House Republicans are attempting to live up to their pledge to cut $100 billion from the federal government’s current fiscal year 2011 budget. One of the proposed programs placed on the chopping block is the Corporation for Public Broadcasting (CPB). Congress created the CPB under the Public Broadcasting Act of 1967 to fill an apparent need for additional sources of high-quality informational, educational, and entertainment-oriented television and radio programming. This mission became obsolete long ago. Back in 1999 then-CPB CEO Robert Coonrod defended taxpayer funding for CPB arguing:
Cable’s spending for original production is increasing today at a rate nearly double that of public television. In addition to Discovery [Channel] and its siblings, The History Channel, Home and Garden Television, and A&E, the expansion of cable’s digital tier will give birth to tens if not hundreds of new channels. What impact this tidal wave of content will have on viewers we do not know, but we can predict competition on a level we have never before contemplated.
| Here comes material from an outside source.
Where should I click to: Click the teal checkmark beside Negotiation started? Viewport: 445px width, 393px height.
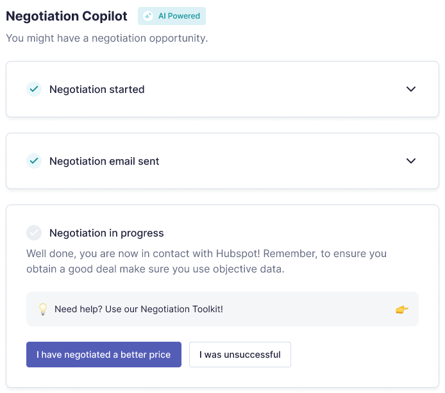point(34,89)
Coonrod was half right. The CPB does face tons of competition. But this competition just proves that there is simply no need for government subsidies to keep programming like that offered on public broadcasting on the air. CSPAN, the Disney Channel, Nickelodeon, the Food Network, the National Geographic Channel, etc., all prove that high-quality programming can and does easily exist without taxpayer support.
And even if all government funding for the CPB were cut, your favorite characters like Elmo and Big Bird would probably easily survive. While the CPB is entirely taxpayer funded, entities like PBS and NPR receive only about 15% – 20% of their revenue from the CPB. And PBS affiliates increasingly engage in overtly commercial activities, such as a mail-order catalog business, the operation of retail chain stores, and the sale of dolls, toys, and games. The next time you go to Toys-R-Us or Barnes and Noble, pay attention to all the available Sesame Street branded products. The money you pay for those items doesn’t go to charity.
As Michael Connoly of the Club for Growth tweeted: “I have nothing against Arthur or Big Bird. I just want them to move out of my basement and get a real job like Dora and SpongeBob.”